Mining from manga
When we read manga, sometimes there's a need to quickly OCR a portion of the screen to look up new words and add sentences to Anki. To do so, you're going to use an optical character recognition program and a few helper tools.
Setting up OCR
Install the following dependencies:
$ sudo pacman -S --needed sxiv maim tesseract xclip imagemagick unzip
- sxiv
is an excellent image viewer.
For this setup you can replace it with any image viewer, but
sxiv
is what I use. - tesseract is the OCR engine. It is considered fairly accurate, and many people like it.
- maim is a utility for taking screenshots which can take parts of the screen.
- xclip is a tool for copying text to clipboard.
- imagemagick is a command-line image editor. It's going to come handy to edit the screenshots before Tesseract analyzes them.
- unzip is a tool for extracting zip archives.
Download
maimocr
and save it as ~/.local/bin/maimocr
.
maimocr
is a script we are going to use to recognize Japanese text.
Make the file executable:
$ chmod +x ~/.local/bin/maimocr
The directory ~/.local/bin
should be in your
PATH.
Bind this script to any key in your DE, WM, sxhkd, xbindkeysrc, etc.

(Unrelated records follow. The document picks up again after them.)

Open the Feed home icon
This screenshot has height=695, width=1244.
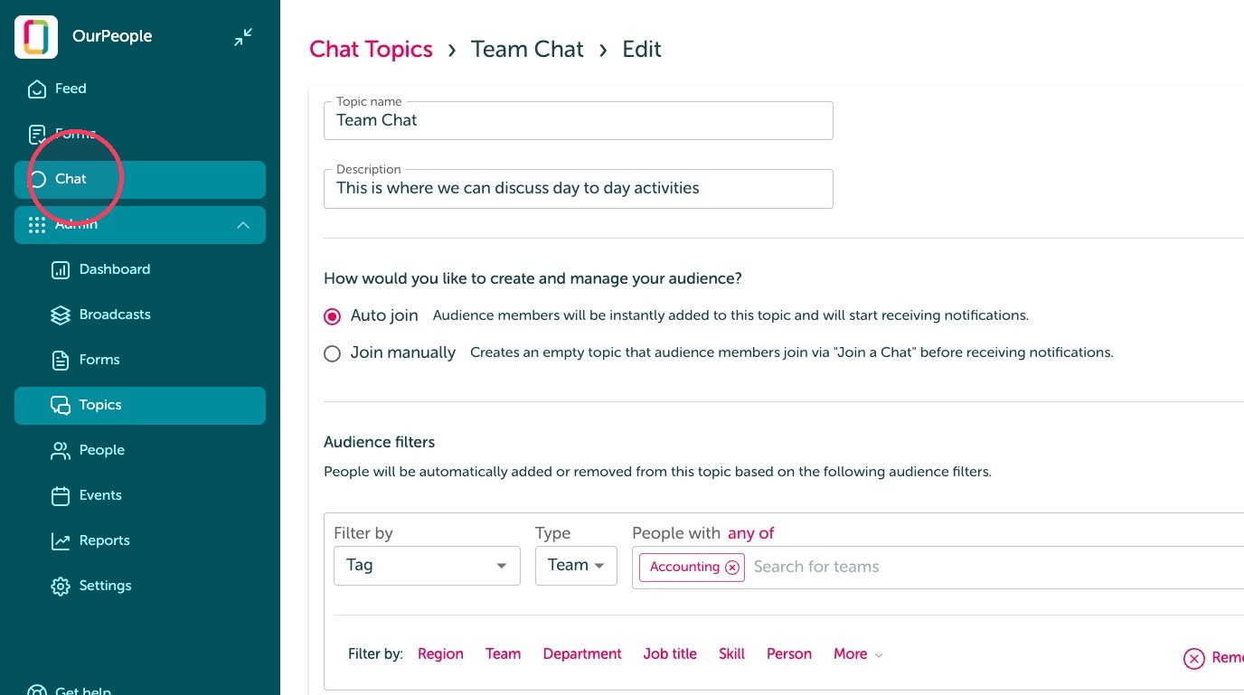tap(37, 89)
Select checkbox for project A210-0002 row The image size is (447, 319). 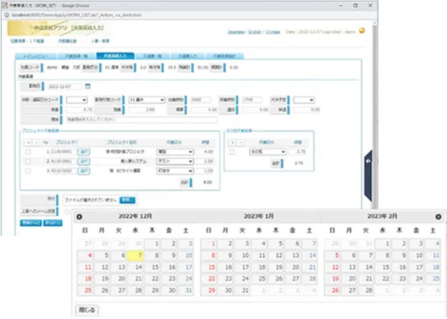coord(28,171)
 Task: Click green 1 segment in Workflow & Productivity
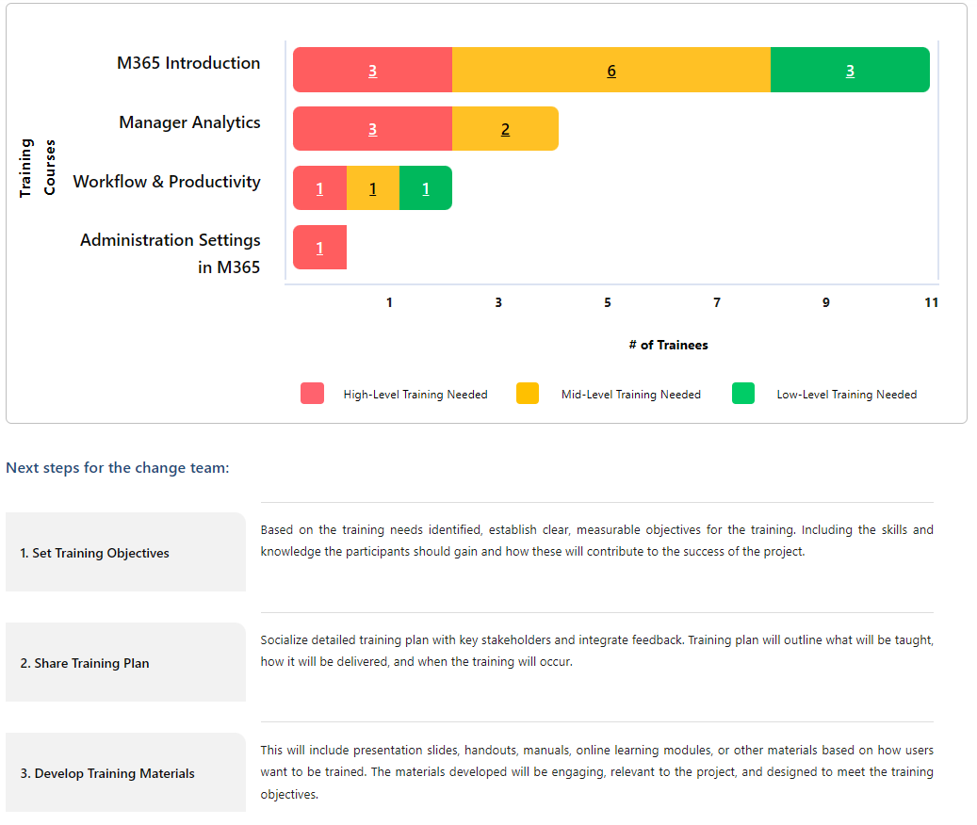click(426, 188)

Here's an example for i3wm:
bindsym $mod+o exec --no-startup-id maimocr
Now you can quickly call maimocr
anywhere by pressing the keyboard shortcut.
Usage
Tesseract doesn't work without
trained data files.
These files tell Tesseract how to read and recognize text from images.
When you first run maimocr
, it should download Japanese data files automatically.
Check the terminal output to see if the process succeeds.
When you run it the second time,
maimocr
will ask you to select an area with Japanese text and try to OCR it.
The resulting text will be saved to the system clipboard.
Use it in combination with Yomichan Search
to quickly lookup Japanese words in real-time.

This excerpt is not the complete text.